A Wanganui woman caught up in Christchurch's earthquake drama has told of nervous tension in the city.
Michelle Vipond was in Christchurch doing a two-year Art and Design School contemporary photography course, when the 7.1 magnitude quake struck. She has since left Christchurch along with her three flatmates to take a break from the clusters of aftershocks, warnings not to go near the CBD, sewage overflows and having to boil all drinking water. They left Christchurch late on Sunday night.
"We made up our minds in like 10 minutes and at 11pm we took off for Nelson, where the parents of one of my flatmates live."
Miss Vipond, 25, said the nervous tension was really getting to them.
"Our flat in Linwood was overcrowded because so many of our friends who were living in the city came out to our place because our place was still standing. Well, there's a couple of cracks in the walls but that's all. I mean their places had just crumbled. It's those bricks, you know, they fall everywhere."
The force of the earthquake was such that you just could not really get on your feet, she said.
"I felt like I was swimming, like I couldn't walk 'I felt like I couldn't walk' in quake
because everything kept moving. It was horrible and hard to get your head around. It's like you've been taken over. "
After contacting her family in Wanganui on Saturday to let them know she was okay, Miss Vipond grabbed her camera and headed into the city.
"It was incredible to see. It was unbelievable. It's a real mess ... There's just bricks, bricks and more bricks."
She walked around for more than two hours, taking dozens of photographs.

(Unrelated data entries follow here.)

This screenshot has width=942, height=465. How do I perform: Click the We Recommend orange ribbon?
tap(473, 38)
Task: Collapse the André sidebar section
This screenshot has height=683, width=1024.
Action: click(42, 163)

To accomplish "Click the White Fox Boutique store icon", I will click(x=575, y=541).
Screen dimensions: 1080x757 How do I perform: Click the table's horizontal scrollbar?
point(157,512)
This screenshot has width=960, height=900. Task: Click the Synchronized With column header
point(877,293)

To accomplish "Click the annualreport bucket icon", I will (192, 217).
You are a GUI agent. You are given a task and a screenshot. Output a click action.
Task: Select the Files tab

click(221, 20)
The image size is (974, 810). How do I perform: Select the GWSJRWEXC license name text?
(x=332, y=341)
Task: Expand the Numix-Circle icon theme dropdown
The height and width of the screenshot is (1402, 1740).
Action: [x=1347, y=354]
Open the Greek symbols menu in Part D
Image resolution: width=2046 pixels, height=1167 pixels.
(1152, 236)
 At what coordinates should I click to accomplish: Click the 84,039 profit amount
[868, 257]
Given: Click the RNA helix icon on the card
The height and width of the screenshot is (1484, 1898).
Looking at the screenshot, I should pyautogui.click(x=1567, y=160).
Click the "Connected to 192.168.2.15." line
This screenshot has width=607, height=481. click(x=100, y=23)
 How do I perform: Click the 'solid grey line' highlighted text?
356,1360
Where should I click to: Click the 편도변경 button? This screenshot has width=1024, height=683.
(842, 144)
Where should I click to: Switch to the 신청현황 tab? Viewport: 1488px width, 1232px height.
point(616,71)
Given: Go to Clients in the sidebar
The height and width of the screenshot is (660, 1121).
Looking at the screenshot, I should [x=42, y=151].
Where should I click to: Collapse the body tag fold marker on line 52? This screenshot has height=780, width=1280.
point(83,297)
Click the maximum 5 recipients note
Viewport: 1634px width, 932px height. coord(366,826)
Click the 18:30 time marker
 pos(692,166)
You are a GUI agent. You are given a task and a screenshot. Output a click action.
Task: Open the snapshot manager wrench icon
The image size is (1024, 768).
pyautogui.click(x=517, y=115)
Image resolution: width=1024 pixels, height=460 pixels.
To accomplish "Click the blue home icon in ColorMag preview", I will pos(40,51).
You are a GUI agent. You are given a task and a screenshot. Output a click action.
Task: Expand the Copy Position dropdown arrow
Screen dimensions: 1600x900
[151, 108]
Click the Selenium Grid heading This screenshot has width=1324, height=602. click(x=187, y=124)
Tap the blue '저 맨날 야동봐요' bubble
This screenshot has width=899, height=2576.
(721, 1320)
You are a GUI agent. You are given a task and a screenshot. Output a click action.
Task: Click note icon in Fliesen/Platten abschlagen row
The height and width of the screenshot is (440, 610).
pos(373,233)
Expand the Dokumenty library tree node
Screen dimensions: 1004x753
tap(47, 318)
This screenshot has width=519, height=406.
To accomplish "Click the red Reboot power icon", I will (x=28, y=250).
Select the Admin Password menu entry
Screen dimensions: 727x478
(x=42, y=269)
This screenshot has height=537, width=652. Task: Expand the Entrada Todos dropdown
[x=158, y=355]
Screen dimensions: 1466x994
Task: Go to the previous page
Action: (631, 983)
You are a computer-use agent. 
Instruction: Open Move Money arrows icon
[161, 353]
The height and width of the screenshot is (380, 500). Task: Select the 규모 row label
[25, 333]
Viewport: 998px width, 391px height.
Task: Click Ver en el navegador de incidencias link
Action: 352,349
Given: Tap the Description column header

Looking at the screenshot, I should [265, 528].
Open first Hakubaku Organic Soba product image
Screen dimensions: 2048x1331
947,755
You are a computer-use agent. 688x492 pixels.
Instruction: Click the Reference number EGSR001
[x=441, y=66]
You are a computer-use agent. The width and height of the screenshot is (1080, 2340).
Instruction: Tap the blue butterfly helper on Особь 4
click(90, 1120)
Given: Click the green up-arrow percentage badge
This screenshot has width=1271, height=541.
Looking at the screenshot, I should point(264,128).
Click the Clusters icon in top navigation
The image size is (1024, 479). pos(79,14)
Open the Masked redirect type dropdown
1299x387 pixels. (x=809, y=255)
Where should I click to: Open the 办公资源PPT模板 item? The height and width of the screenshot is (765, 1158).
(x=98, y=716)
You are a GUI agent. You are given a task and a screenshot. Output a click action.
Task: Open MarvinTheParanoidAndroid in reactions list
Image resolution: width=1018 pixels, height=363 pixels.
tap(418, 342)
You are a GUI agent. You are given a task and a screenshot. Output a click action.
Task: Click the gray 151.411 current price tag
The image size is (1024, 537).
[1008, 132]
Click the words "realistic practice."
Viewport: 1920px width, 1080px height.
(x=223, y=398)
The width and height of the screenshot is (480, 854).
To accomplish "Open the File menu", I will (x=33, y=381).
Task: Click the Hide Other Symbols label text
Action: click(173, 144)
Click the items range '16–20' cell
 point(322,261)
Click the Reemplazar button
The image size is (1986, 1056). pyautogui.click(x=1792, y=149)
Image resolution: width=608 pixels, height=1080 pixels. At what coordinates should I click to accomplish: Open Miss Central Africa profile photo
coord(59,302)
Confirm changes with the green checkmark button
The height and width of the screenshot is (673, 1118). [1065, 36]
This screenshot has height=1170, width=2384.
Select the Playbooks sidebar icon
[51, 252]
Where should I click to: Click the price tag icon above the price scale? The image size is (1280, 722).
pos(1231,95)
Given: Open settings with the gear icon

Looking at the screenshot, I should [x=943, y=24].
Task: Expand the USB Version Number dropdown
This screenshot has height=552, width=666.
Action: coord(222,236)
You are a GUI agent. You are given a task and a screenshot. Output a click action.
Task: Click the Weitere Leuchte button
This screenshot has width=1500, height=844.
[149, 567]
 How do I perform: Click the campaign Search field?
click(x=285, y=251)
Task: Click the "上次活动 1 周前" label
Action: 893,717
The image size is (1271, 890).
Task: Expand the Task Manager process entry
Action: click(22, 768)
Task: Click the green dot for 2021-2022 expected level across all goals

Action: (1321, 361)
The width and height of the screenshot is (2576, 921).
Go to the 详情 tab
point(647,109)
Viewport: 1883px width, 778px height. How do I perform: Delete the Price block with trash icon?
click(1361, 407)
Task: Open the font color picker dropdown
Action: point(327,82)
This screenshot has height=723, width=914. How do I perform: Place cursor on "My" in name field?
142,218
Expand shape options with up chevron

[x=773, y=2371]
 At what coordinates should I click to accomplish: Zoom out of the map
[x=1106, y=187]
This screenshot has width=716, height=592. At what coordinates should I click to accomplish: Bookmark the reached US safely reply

"I just had to do it and I'm glad I did."
With the central business district now cordoned and closed off she would not be able to get the pictures she got on Saturday, she said.
Leaving Christchurch for a couple of days meant being able "to just take a bit of space".
"We really needed some time out. We couldn't get through Kaiapoi so went right out and drove over Arthurs Pass to the West Coast and actually it was okay."
Janice Vipond, Michelle's mum in Wanganui, said she was very relieved to talk to her daughter on Saturday morning.
"I spoke to her about 6.30am. I had the radio beside my bed on 2ZB and they were on to it, thank goodness. So I was able to listen to what was happening."
Mrs Vipond said the course Michelle was doing was specialised and that she had had to go to Christchurch to do it.
"She's booked to fly up to Wellington this weekend, so I'm going down to see her. Yes, I'm just so pleased she's all right and I really want to see her. I'm so thankful she is fine, I really am."